もう忘れてしまいたい。
それなのに、あなたとあなたに受けたカウンセリングの光景がいまだに思い出される。
話す度に疲弊し、どんなに言葉を選び話しても、まるで肩すかしを食らったようだった。
僕は伝わらないからといって諦めなかった。
さらに言葉を厳選し、いやになっても通って、語ることを止めなかった。
なぜなら、あなたを話のわからない無能だとも思いたくなかったし、またそれまで掛けた時間と労力がすべて無駄になるように感じたからだ。

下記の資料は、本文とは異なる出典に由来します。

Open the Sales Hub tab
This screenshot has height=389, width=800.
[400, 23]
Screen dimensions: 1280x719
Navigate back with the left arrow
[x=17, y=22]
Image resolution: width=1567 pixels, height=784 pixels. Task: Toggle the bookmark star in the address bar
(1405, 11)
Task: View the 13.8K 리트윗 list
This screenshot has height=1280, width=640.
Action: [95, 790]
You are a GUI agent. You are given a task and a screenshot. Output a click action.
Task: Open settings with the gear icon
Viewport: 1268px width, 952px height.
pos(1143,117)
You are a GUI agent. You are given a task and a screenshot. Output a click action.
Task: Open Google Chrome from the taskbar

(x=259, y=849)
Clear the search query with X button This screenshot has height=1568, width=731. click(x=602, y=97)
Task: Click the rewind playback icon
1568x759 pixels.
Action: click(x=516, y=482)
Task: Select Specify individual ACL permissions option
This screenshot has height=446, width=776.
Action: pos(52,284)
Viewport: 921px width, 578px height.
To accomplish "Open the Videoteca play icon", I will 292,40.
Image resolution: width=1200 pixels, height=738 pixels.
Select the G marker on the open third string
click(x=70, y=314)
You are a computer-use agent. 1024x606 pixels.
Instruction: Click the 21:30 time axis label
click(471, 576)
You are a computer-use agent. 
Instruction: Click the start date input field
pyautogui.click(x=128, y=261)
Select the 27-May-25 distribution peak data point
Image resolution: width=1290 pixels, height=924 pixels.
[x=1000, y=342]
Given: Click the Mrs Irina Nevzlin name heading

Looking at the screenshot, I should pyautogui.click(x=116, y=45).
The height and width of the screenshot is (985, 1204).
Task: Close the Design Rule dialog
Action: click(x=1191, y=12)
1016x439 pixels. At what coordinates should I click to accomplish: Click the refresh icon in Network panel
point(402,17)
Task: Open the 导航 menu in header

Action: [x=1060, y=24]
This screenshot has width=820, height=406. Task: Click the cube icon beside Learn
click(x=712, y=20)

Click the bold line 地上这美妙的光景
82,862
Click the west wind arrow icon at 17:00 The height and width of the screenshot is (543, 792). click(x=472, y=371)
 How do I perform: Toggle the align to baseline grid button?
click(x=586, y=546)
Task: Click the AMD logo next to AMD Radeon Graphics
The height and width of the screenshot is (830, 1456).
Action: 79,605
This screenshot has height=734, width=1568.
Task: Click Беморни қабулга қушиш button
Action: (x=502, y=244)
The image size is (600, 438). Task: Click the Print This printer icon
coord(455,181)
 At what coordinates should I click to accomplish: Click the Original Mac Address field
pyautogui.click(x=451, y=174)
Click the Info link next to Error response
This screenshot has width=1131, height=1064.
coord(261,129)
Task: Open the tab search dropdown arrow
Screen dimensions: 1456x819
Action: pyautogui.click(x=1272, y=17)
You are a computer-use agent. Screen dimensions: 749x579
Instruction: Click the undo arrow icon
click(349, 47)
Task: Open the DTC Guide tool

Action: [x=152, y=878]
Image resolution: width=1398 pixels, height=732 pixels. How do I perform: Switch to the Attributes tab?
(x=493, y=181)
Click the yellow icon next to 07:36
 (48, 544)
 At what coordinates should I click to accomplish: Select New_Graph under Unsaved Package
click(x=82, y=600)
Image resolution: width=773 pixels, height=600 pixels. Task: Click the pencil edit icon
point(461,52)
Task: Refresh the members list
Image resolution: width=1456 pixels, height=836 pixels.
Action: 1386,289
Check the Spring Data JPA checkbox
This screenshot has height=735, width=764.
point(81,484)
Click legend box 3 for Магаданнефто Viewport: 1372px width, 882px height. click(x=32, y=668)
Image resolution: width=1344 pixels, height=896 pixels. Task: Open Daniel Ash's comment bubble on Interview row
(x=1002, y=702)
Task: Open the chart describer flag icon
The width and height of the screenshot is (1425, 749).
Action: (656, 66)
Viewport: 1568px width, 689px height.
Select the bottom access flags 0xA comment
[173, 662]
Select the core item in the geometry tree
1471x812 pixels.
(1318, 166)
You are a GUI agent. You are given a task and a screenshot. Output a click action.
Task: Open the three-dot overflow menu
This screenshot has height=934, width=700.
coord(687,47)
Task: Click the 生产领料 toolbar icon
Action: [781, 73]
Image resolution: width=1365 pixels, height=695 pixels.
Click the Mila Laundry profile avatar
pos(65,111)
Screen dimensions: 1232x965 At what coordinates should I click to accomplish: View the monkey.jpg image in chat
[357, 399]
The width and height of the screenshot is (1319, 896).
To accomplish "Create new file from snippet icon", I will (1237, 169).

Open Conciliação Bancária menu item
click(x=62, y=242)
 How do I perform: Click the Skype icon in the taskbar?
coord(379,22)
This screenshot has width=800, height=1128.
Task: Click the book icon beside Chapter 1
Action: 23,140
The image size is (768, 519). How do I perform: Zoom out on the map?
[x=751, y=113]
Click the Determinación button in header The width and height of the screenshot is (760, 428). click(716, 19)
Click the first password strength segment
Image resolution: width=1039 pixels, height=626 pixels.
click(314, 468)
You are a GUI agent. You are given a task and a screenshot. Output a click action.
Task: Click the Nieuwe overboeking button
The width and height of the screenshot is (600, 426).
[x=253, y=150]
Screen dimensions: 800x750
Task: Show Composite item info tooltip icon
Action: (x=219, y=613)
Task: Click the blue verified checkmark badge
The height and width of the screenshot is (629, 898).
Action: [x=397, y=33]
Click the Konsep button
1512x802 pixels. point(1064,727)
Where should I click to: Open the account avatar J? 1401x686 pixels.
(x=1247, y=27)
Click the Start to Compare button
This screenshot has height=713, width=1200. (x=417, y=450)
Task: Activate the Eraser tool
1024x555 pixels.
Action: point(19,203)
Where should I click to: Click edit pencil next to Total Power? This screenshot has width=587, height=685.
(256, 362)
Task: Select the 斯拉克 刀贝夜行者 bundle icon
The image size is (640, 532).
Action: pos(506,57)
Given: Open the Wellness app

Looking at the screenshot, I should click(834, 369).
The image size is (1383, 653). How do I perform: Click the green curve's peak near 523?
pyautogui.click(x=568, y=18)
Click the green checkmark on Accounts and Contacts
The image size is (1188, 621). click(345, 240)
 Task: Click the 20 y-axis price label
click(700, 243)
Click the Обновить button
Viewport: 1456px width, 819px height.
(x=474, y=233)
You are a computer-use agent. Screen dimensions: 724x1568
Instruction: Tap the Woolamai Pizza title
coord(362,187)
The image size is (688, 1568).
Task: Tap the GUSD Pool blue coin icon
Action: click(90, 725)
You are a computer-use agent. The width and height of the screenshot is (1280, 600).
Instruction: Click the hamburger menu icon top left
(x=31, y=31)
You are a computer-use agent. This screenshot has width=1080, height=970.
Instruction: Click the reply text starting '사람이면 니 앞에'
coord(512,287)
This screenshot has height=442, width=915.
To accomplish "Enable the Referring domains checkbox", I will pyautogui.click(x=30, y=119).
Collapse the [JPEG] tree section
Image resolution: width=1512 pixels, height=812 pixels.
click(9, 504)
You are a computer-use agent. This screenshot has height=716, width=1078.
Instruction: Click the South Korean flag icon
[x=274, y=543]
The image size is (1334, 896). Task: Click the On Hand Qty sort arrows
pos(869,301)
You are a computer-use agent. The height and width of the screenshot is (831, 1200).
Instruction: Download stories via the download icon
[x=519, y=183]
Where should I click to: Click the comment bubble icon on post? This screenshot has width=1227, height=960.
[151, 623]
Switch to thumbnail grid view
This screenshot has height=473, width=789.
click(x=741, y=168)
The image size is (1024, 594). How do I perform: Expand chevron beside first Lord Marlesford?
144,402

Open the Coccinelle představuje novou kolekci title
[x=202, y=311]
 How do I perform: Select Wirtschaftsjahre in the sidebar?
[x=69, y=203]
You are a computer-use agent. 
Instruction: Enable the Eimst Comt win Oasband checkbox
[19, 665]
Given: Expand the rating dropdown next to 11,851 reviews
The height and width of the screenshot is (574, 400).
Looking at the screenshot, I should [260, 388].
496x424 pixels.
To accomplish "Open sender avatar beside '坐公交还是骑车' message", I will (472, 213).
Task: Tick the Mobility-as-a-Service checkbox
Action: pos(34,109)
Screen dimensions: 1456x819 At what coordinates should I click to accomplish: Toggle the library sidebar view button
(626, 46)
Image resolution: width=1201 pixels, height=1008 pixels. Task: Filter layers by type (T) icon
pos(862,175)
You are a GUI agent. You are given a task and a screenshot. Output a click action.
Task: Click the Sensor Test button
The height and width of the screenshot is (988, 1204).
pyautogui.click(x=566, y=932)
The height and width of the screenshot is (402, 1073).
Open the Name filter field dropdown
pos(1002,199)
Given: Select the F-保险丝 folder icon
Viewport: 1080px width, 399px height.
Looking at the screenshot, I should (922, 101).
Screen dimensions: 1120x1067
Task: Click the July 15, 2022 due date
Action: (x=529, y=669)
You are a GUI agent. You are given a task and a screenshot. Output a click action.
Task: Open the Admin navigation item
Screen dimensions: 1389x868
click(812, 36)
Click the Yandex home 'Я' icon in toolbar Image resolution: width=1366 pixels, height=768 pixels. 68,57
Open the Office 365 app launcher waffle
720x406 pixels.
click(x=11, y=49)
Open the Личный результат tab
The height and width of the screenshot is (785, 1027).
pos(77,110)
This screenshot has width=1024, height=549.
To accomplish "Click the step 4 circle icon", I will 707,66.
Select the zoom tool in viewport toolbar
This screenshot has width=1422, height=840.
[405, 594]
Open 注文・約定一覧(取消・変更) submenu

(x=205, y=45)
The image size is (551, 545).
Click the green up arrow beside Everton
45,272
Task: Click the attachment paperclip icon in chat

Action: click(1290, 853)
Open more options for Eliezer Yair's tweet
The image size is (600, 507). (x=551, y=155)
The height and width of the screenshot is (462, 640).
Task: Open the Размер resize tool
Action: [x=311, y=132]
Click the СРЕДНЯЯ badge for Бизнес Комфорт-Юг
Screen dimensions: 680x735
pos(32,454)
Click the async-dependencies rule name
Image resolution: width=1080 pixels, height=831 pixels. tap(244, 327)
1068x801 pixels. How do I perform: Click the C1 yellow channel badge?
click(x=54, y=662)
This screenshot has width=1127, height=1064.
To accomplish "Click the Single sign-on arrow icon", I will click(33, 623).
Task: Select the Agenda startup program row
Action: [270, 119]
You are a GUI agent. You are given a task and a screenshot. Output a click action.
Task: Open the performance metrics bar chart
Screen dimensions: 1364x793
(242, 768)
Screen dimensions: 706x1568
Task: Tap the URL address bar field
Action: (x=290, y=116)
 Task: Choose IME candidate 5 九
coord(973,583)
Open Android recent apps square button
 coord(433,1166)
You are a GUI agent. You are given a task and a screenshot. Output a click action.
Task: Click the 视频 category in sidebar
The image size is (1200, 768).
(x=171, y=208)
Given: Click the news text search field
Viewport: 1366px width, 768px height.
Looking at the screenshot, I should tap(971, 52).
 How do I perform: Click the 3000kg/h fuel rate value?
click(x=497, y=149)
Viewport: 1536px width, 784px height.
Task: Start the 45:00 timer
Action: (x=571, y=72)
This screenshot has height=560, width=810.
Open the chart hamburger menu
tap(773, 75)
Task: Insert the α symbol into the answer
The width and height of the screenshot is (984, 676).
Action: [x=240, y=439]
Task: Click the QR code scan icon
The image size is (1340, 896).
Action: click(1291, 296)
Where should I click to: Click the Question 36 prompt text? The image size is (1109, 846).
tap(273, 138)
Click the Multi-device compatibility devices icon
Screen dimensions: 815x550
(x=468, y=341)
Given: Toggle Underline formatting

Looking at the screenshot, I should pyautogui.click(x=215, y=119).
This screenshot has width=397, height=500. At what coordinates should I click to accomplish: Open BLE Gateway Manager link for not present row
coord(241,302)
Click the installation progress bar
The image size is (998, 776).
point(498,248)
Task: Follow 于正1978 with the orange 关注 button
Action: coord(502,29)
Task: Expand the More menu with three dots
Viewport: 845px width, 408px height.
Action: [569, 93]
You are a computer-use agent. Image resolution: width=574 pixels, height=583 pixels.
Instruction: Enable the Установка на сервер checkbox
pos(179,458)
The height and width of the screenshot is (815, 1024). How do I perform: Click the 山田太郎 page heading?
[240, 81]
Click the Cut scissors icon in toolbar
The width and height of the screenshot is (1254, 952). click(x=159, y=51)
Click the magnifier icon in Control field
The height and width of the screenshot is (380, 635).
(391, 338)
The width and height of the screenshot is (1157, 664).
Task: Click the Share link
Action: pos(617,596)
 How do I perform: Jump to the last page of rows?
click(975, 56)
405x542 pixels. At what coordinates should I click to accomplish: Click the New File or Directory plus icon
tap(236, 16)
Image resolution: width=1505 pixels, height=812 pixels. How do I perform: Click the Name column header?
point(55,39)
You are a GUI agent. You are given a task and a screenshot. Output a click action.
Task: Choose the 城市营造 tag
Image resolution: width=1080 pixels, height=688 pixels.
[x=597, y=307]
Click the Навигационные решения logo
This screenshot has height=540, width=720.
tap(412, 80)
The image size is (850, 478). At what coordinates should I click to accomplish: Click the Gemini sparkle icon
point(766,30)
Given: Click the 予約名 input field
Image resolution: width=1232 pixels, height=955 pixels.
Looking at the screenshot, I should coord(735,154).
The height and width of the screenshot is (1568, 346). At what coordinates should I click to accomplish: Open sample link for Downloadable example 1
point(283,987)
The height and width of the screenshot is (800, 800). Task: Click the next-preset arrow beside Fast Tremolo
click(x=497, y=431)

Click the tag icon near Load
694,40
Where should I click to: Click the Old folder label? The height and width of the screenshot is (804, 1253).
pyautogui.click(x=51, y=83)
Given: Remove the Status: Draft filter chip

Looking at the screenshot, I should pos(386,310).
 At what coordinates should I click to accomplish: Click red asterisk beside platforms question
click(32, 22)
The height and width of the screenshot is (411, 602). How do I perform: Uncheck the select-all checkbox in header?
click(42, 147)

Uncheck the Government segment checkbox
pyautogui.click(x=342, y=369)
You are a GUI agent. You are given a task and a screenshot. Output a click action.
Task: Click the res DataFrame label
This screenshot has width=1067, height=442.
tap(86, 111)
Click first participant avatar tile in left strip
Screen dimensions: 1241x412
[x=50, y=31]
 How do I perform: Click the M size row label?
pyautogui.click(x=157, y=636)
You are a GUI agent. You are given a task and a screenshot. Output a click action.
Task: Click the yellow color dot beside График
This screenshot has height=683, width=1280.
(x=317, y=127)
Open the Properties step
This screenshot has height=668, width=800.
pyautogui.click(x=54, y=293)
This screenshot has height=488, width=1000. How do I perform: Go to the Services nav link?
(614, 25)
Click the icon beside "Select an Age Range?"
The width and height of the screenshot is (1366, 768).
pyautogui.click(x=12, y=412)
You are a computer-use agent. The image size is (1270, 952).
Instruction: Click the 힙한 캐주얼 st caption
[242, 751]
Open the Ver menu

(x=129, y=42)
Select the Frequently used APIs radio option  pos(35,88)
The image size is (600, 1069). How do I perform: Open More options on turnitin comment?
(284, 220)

しかし手応えはない。そのうち、ときおり憎しみに近い感情を抱くようになった。
つぎ込む時間と労力がどんどん膨らんでますます中断したくなくなるのに、あなたから芳しい応答を受け取ることができなかったからだ。
いまとなっては本気であの期間のことを忘れたい。思い出す度に怒りが湧いてくる。それが苦しいのだ。でも何度も何度も記憶によみがえって、かえって忘れられなくなっている気さえする。あなたは終始誠実であったと思う。なにも罪なことはしていないと思う。それでも僕はあなたが憎い。そんな自分が嫌になりながら。
ひどい気分だ。
はっきり言おう。
あなたは話のわからない人だった。
とても親身で柔和で悪気のないバカだった。